Prosegue al Piermarini la riscoperta dei titoli primigeni del melodramma, dopo La Calisto di Cavalli e Li zite ngalera di Vinci tocca ora ad Antonio Cesti. La sua Orontea, opera del 1656, famosissima all’epoca della composizione, è stata rappresentata solo una volta, nel 1961, alla Piccola Scala. Il musicista aretino fu grande amico del pittore Salvator Rosa che amava definirlo: “gloria e splendore delle scene secolari”. E proprio delle strampalate vicende di un pittore, o almeno presunto tale, si racconta in Orontea.
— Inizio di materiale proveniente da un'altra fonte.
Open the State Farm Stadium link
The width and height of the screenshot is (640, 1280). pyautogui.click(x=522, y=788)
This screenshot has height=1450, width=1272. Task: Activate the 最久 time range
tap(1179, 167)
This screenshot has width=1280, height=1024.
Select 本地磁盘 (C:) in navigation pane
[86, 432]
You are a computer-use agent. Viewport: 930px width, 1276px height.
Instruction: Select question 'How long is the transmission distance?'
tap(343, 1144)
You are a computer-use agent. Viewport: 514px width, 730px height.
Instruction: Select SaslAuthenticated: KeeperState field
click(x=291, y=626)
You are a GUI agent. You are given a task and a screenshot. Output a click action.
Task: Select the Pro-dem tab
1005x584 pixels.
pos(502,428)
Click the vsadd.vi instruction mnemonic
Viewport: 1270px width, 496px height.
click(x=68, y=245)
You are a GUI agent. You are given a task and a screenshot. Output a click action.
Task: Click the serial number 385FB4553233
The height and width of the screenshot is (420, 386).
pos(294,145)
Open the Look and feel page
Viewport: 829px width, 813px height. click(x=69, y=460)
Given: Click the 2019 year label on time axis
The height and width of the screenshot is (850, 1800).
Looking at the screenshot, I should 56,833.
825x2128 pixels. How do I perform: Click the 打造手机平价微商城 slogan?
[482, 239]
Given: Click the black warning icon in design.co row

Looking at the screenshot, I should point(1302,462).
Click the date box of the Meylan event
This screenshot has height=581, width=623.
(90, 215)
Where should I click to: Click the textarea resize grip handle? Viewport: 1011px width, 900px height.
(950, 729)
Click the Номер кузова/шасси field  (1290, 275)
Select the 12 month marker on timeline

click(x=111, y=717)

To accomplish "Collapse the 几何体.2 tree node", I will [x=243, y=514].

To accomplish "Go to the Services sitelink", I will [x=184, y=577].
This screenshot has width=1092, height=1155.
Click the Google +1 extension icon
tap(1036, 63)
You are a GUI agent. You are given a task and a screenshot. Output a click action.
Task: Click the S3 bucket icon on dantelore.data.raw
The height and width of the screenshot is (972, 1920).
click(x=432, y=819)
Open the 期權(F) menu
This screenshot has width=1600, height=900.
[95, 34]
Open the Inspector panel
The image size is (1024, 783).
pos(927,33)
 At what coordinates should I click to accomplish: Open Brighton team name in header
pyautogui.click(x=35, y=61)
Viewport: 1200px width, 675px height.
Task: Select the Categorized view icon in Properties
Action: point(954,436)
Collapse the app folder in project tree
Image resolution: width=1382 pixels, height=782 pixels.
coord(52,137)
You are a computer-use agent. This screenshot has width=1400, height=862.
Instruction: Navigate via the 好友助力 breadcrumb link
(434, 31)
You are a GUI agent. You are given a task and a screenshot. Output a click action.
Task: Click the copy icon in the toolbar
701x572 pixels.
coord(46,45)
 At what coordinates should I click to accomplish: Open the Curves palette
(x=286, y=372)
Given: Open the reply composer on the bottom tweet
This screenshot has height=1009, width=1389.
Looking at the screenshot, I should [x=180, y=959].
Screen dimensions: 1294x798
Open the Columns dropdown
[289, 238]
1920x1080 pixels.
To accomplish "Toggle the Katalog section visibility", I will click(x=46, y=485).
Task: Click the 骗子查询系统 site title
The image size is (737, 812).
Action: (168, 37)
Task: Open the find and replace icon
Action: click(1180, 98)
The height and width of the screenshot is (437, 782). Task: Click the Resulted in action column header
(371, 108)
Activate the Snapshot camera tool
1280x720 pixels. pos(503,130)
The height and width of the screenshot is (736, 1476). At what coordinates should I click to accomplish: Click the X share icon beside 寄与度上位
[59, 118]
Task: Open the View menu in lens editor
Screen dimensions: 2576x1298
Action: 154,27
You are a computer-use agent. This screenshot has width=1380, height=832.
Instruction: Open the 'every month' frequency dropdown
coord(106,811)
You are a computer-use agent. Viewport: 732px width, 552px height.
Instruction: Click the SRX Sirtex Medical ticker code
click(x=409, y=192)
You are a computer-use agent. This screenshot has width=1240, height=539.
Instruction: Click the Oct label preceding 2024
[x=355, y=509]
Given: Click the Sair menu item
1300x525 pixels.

Con una felice intuizione, il regista Robert Carsen decide di spostare l’azione dall’antico Egitto ad una galleria di arte contemporanea di Milano. La scena, a cura di Gideon Davey, è essenziale e lucentissima: un moderno ed elegante spazio espositivo, dove possiamo ammirare opere che rimandano alla corrente Color field, quella di Mark Rothko, per citare il nome più illustre. Al centro della scena un letto simile al Bed del 1955 di Robert Rauschenberg, usato irriverentemente dai protagonisti per amoreggiare. Una grande pedana rotante ci permette di vedere altri ambienti, fra cui spicca la casa della protagonista. Qui una imponente finestra ci mostra una grandiosa vista sullo skyline della “nuova” Milano, quello caratterizzato dalla Torre UniCredit. Rigorosi ed essenziali i costumi di taglio contemporaneo di Gideon Davey, abbaglianti le luci, curate dallo stesso Carsen insieme a Peter van Praet. Un allestimento, quello del regista canadese, come sempre curatissimo e ben rifinito, ma che non ci ha totalmente convinto perché parecchio statico e monocorde, a tratti noioso. Anche quella che parrebbe essere una critica alla società e al mondo dell’arte risulta poco coraggiosa e non totalmente compiuta.
 
Di assoluto rilievo l’esecuzione musicale.
Merito, in primis, della straordinaria bacchetta di Giovanni Antonini, tra i massimi conoscitori del repertorio barocco. Con gesto attento e preciso, il direttore riesce a ricamare il racconto musicale con impalpabile delicatezza e soffusa ironia. Particolarmente suggestiva risulta, inoltre, la scelta delle dinamiche che, lavorando in armonia con la compagine strumentale del Teatro alla Scala, presente per questa occasione a ranghi ridotti e su strumenti storici, si combinano ottimamente in un costrutto sonoro levigato e sempre pertinente alla valenza drammaturgica del momento.   
Sul palco agisce una compagnia di canto di livello, ben amalgamata ed affiatata, vocalmente come sulla scena.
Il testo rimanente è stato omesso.